Overview
This chapter tackles the selection problem: given a set of n distinct numbers, find the i-th smallest element (the i-th order statistic). While sorting solves this in O(n lg n) time, the chapter demonstrates that selection can be performed in Θ(n) time — both in expectation (via a randomized algorithm) and in the worst case (via the deterministic median-of-medians strategy). These results are significant because they show that selection is fundamentally easier than sorting, bypassing the Ω(n lg n) comparison-sort lower bound without making any assumptions about the input.
Key Concepts
- Order statistic: The i-th order statistic of a set is its i-th smallest element. The minimum is the 1st order statistic; the maximum is the n-th.

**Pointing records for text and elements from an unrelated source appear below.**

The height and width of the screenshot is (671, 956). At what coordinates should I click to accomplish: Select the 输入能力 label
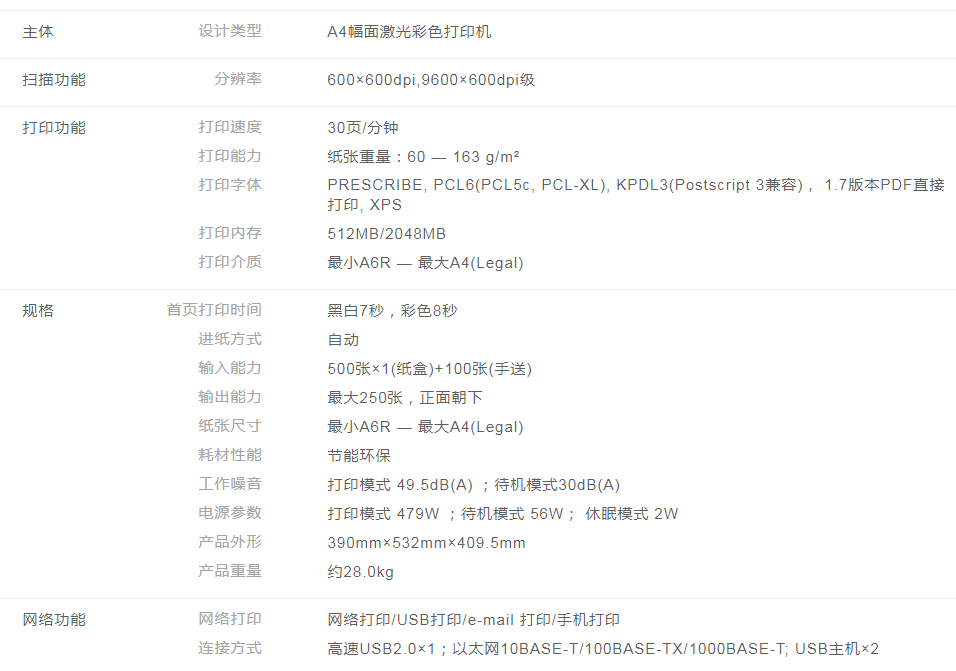pyautogui.click(x=230, y=368)
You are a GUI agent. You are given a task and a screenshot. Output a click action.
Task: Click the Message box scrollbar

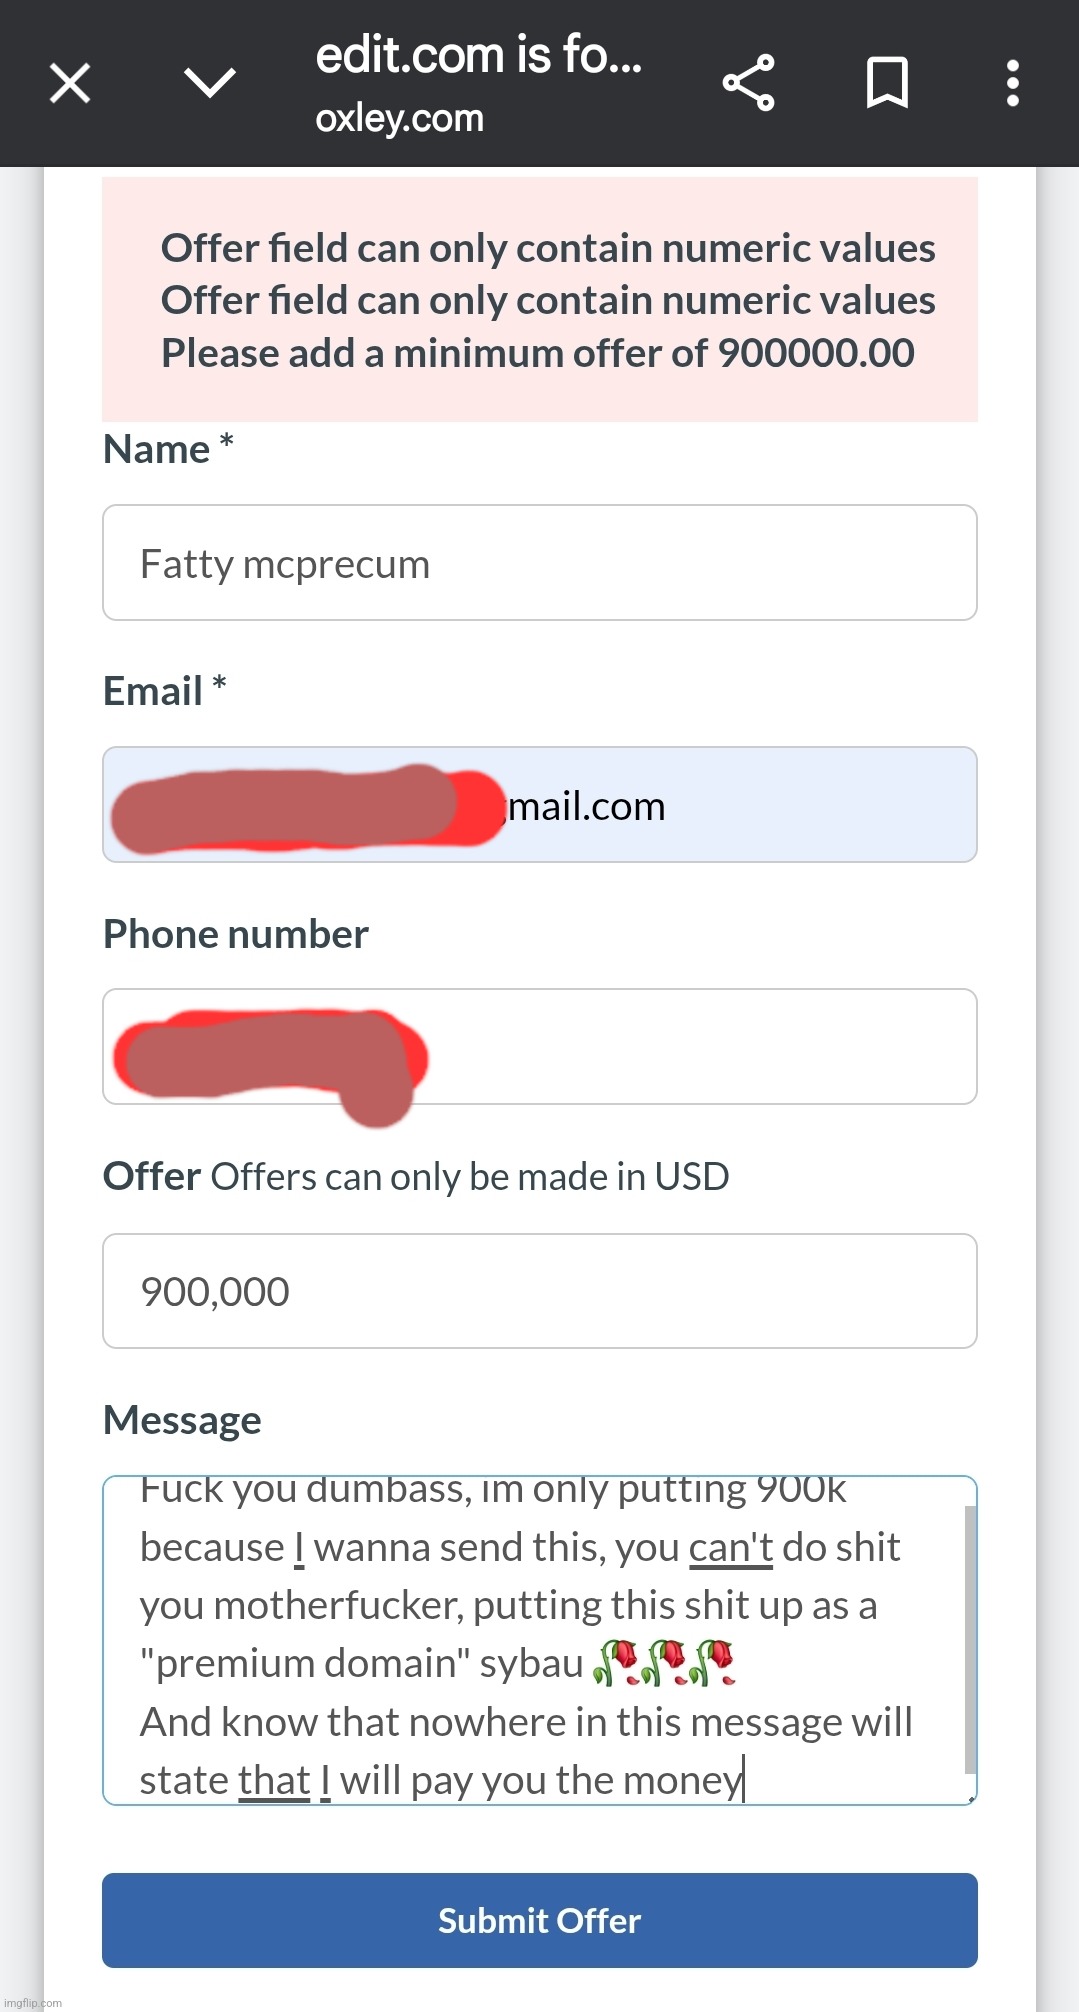(x=969, y=1639)
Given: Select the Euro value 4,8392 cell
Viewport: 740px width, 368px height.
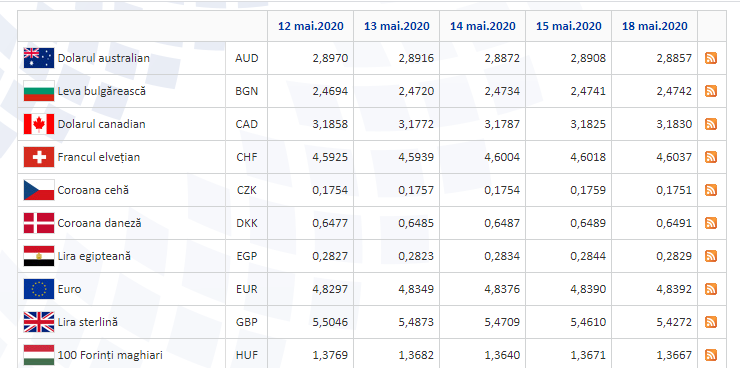Looking at the screenshot, I should coord(655,289).
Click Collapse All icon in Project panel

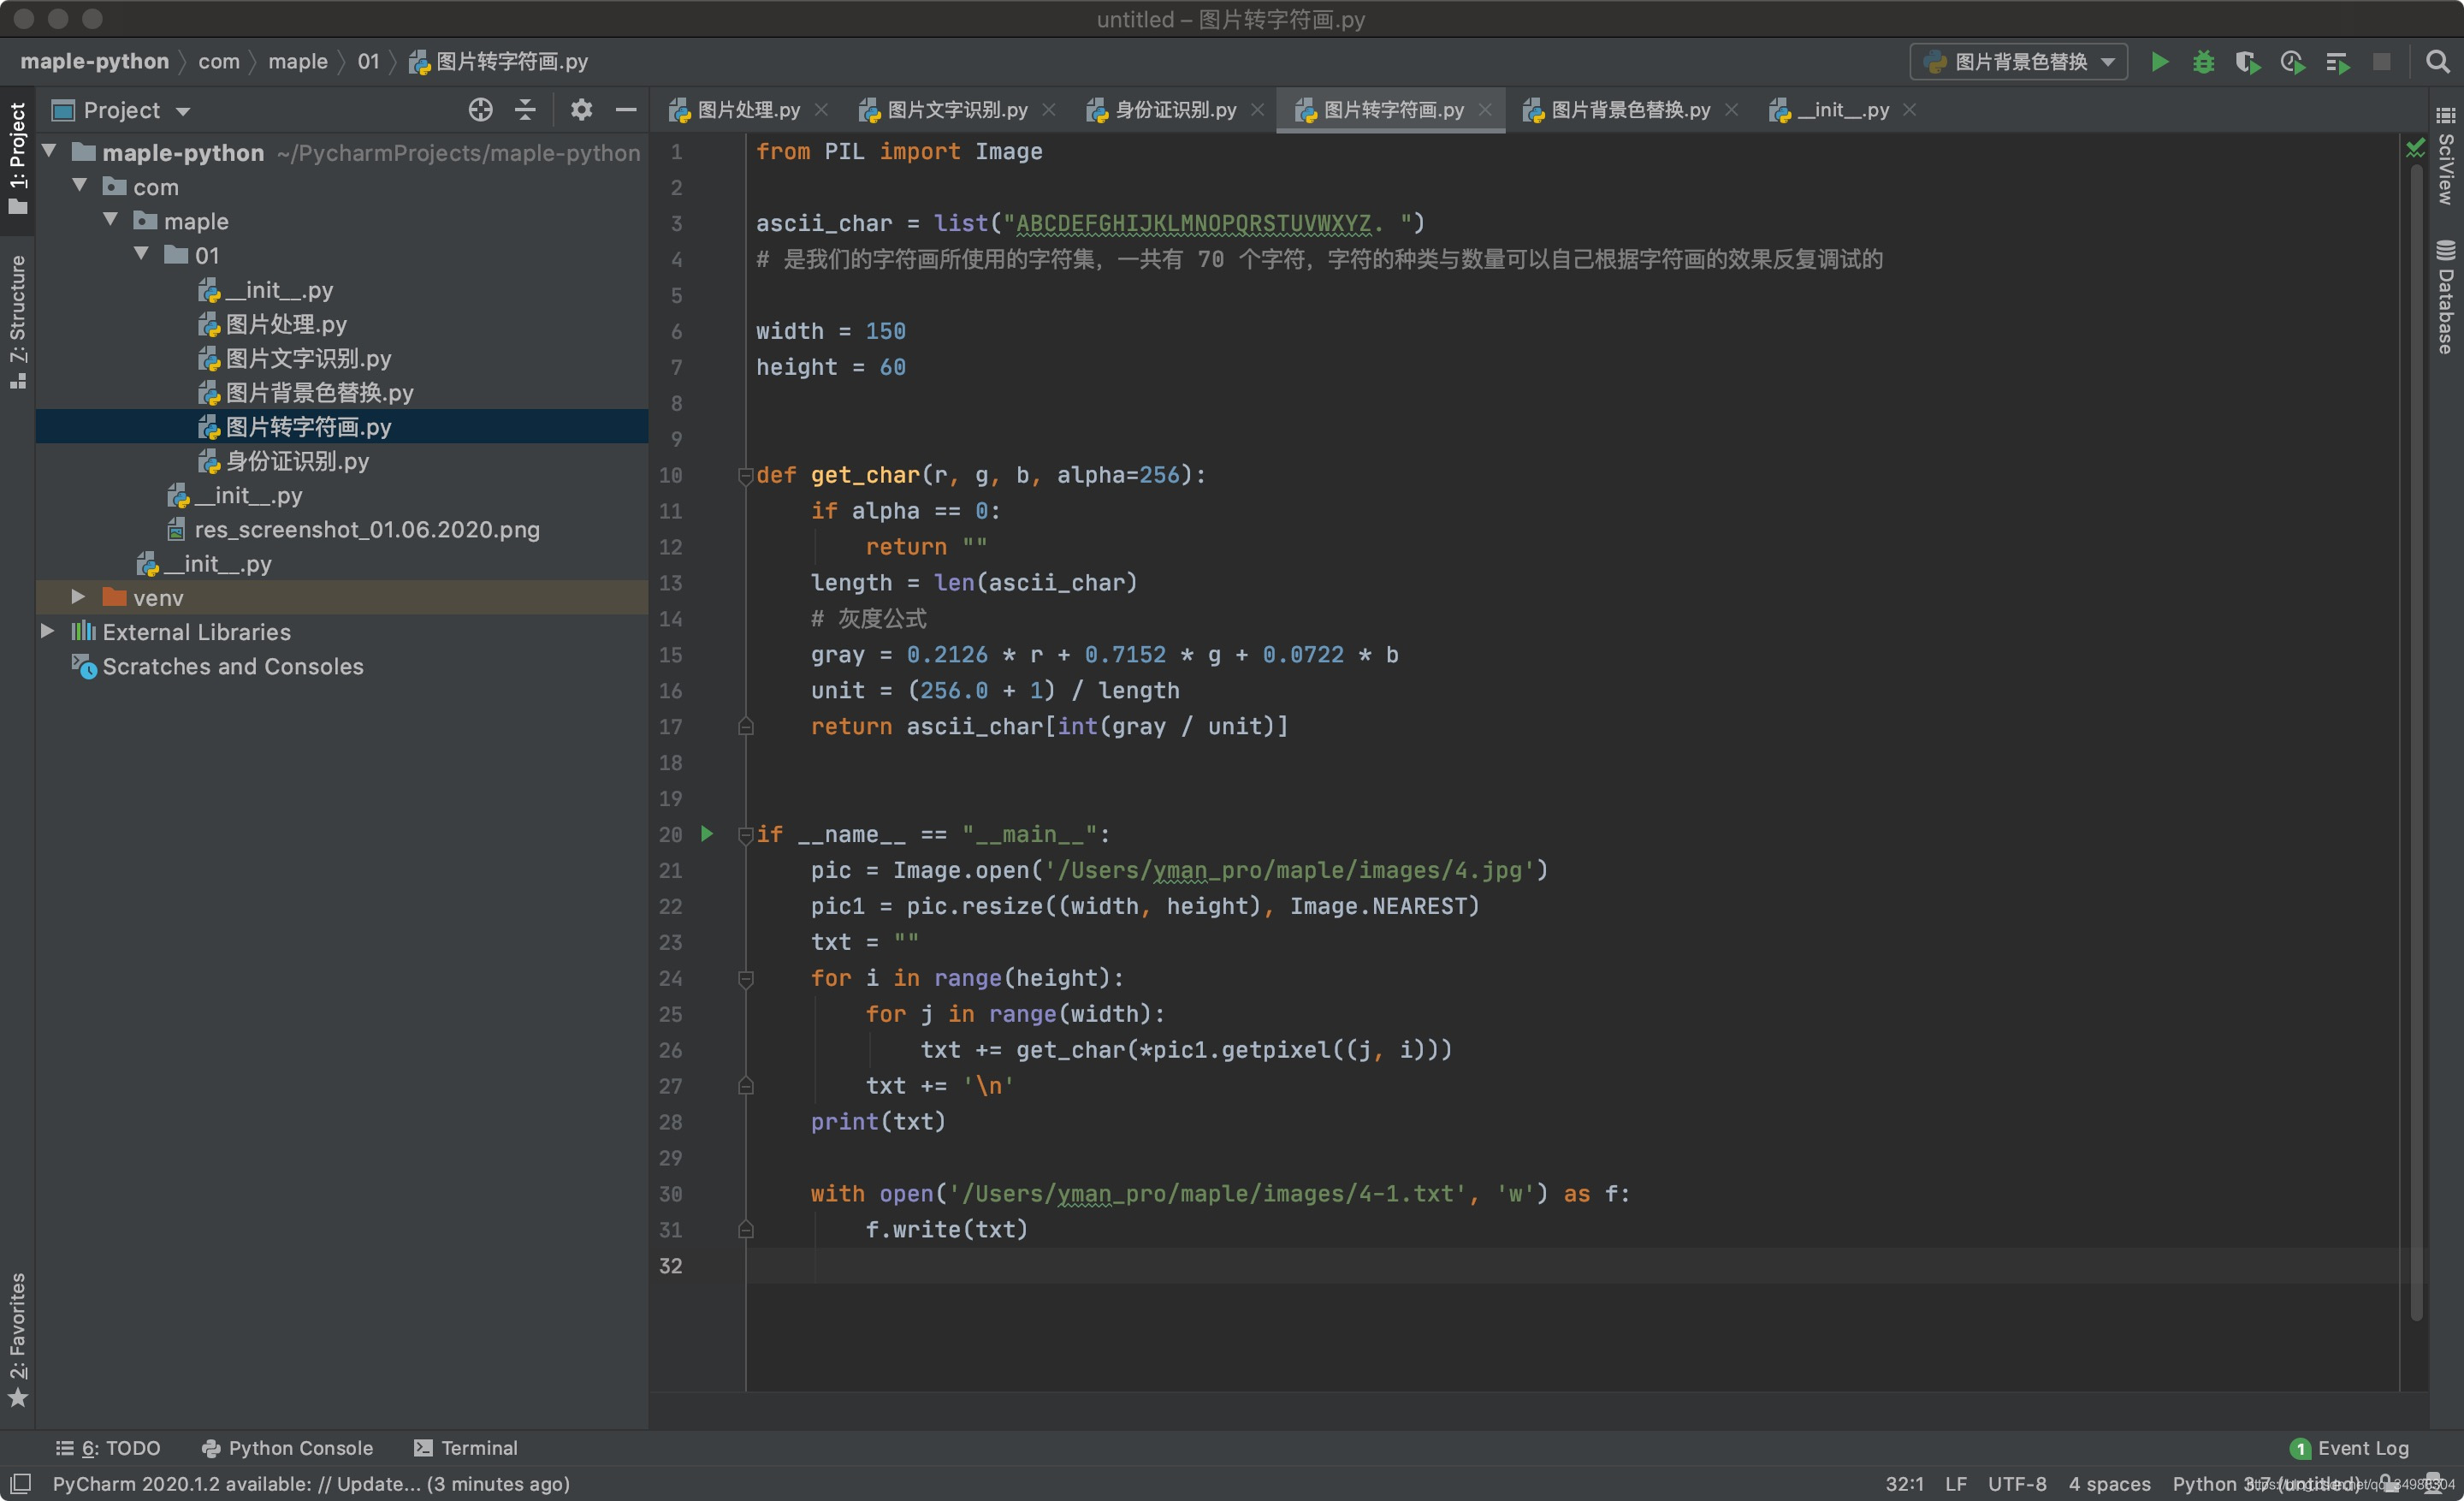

- Median: The "halfway point" of a set. For odd n the median is unique at position (n + 1)/2. For even n there are two medians; the text adopts the lower median at position ⌊(n + 1)/2⌋ by convention.
- Selection problem (formal): Given a set A of n distinct numbers and an integer i (1 ≤ i ≤ n), return the element in A that is larger than exactly i − 1 other elements.
- Comparison lower bound for minimum: Any comparison-based algorithm needs at least n − 1 comparisons to find the minimum, since every non-minimum element must "lose" at least one comparison (tournament argument).
- Simultaneous min and max: Both the minimum and maximum can be found together using at most 3⌊n/2⌋ comparisons, rather than the naïve 2n − 2, by processing elements in pairs.
- Selection vs. sorting: Selection algorithms determine relative order information only as needed, allowing them to run in linear time — they are not subject to the Ω(n lg n) sorting lower bound.
Algorithms and Techniques
9.1 — MINIMUM (and MAXIMUM)
Idea: Scan the array once, tracking the smallest element seen so far.
MINIMUM(A):
min = A[1]
for i = 2 to A.length:
if A[i] < min:
min = A[i]
return min
- Uses exactly n − 1 comparisons, which is optimal by the tournament lower-bound argument.
- MAXIMUM is symmetric, also using n − 1 comparisons.
Simultaneous min and max (pairwise technique):
Rather than finding min and max independently (2n − 2 comparisons), process elements in pairs:
-
Compare the two elements of each pair with each other (1 comparison).
-
Compare the smaller of the pair against the running minimum (1 comparison).
-
Compare the larger of the pair against the running maximum (1 comparison).